Jocelyn Rochat
L'été arrive, donc, à nous la science, l'histoire, la zoologie et les classiques de la littérature placés depuis des mois sur la pile des livres à lire dès que possible. Mais faut-il, pour trouver son nouveau bonheur, partir pour Antibes (et visiter son Musée Picasso), San Francisco (et découvrir ses musées des pompiers et de la bande-dessinée), Santorin (et flâner sur son site archéologique de l'Atlantide, doublé de visites du volcan en sommeil), l'Afrique (et faire des centaines de photos d'éléphants dans les réserves naturelles) et autres Key West (pour, bien sûr, visiter la maison d'Hemingway)? Pas forcément. Le dépaysement, la détente, l'enrichissement et la culture se découvrent aussi à côté de chez nous. Par exemple, en prenant la file avec les 288 milliers de touristes qui, chaque année, visitent le Château de Chillon. Un monument qui fait tellement partie du décor qu'on en imagine davantage le passé paisible qu'on ne le connaît vraiment.

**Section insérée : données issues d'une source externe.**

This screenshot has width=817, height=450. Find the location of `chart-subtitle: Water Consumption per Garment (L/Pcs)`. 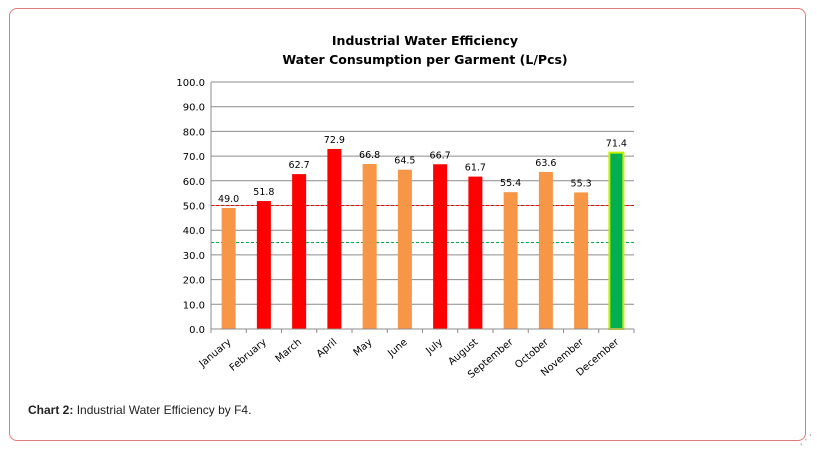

Variante bucolique: le pique-nique dans les forêts qui entourent la Vallée de Joux, histoire d'observer les colonies et la course organisée des fourmis, qui, à cette époque de l'année, se voient pousser des ailes. Cette occupation, appelée myrmécologie, est encore praticable sur la plupart des lieux de vacances: les fourmis ont en effet l'habitude de se rendre sur les sites touristiques dont elles apprécient, comme nous, la chaleur et l'humidité.
La mode des vacances intelligentes, devrait, finalement, transformer «Allez savoir!» en compagnon de voyage quasi indispensable. Puisque lui aussi ne cherche qu'à, selon la formule consacrée, informer en distrayant.